The most successful companies have defined learning journeys for different roles, and encourage employees to go above and beyond those journeys to explore their areas of interest. While many organizations typically try to use attrition to address workforce imbalances, employees can also shift into new roles, so long as at-scale reskilling efforts are in place—along with meaningful career paths. This change in mindset can help companies adapt to the new environment with their current people, rather than undertake hard-to-sustain levels of recruiting.
Flexibility is a new talent strategy
Pre-COVID, flexibility was the number-one thing that employees said they wanted from their employer. And, seemingly overnight, many employees who were not frontline workers started to work remotely. At first it appeared it would be for a few months, but as the pandemic continues to unfold, for many it could be for a year or more. With work-from-home becoming commonplace, and reductions and restrictions in travel likely to remain for a good portion of 2021, companies can now offer greater flexibility than ever.
Many people are questioning how long this will last after COVID-19. Instead, could we be asking, why shouldn’t it stay? Finding new ways to accommodate employees’ needs may prove especially critical at a time when stress, burnout, and related mental-health risks have all increased. What’s more, they appear to be taking a greater toll on women—particularly mothers of young children, Black women, and senior women.

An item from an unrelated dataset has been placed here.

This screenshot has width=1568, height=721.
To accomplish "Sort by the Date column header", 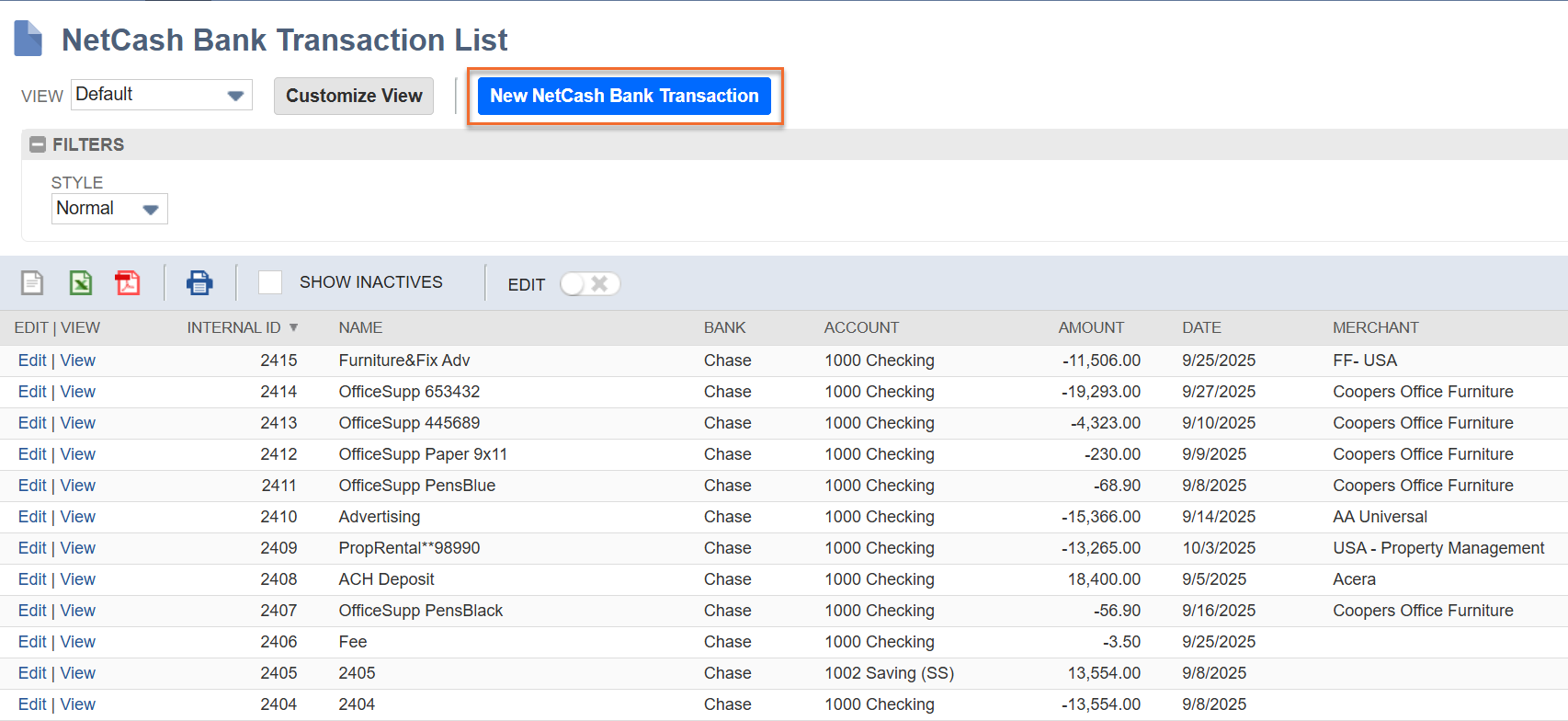I will [x=1201, y=327].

McKinsey Global Institute (MGI) research shows that women’s jobs around the world are almost two times more likely to be impacted by the COVID-19 pandemic than men’s. In the US, more than one in four women are contemplating downshifting their careers or leaving the workforce completely. In September 2020, just as many schools were reopening remotely, 1.1 million workers in the US left the workforce, 80 percent of whom are women.
In December 2020, women accounted for more than 100% of the jobs lost—women lost 156,000 jobs while men gained 16,000 jobs. And since February 2020 when the pandemic began, women have accounted for 55% of the net 9.8 million jobs lost. This shows the significant impact that remote schooling has had on working mothers: 40% of mothers have increased their weekly workload by 15 hours or more, compared to a 27% of fathers. And this is off an already unequal base—women already did more than double the amount of unpaid care work, such as shopping, cooking, cleaning, and care for children and parents.

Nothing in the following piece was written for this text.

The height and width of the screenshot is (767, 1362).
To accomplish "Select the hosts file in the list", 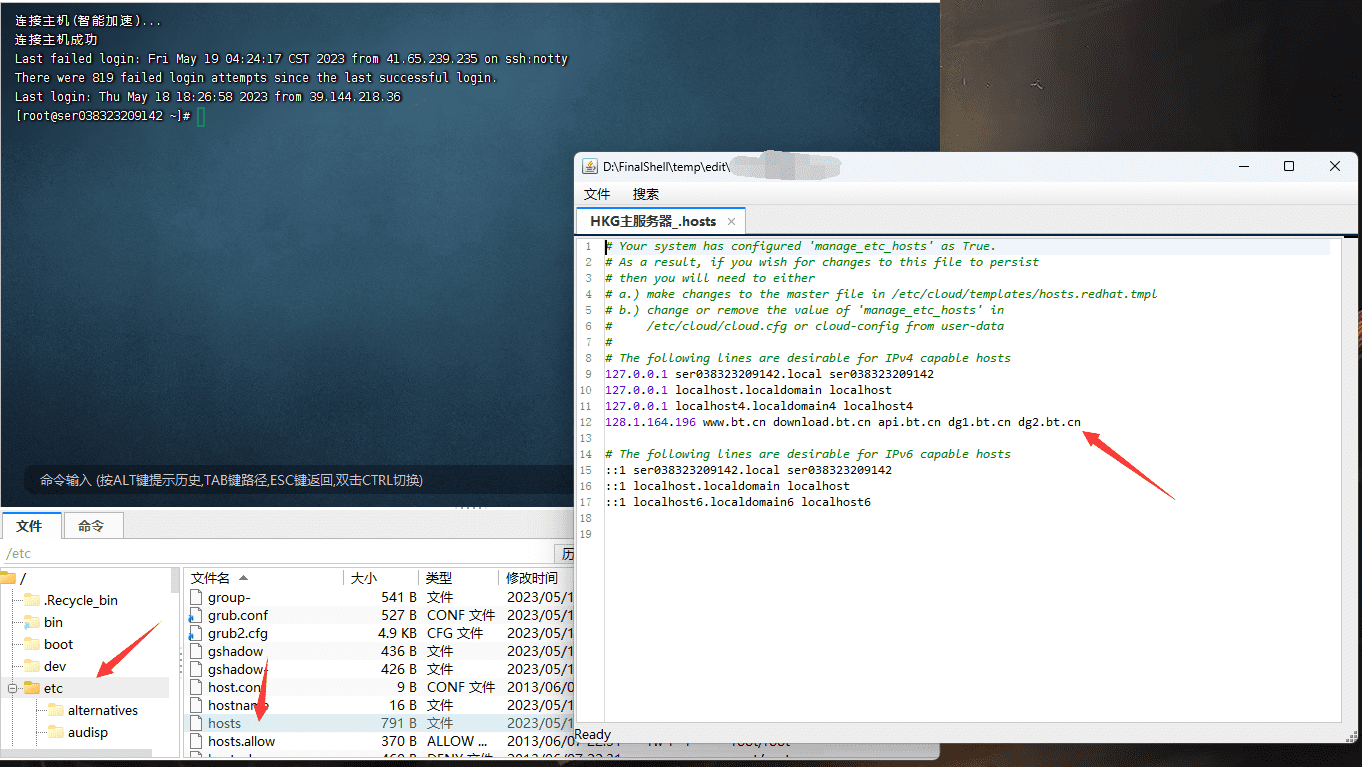I will 224,723.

Companies that make significant investments in building a more flexible workplace that can continue to develop their skills over time will be better able to retain the employees most affected by today’s crises. Those companies will also be better able to create a culture in which women and other diverse leaders have equal opportunity to achieve their potential over the long term. That’s important for companies to retain crucial skills and capabilities—and for social equity.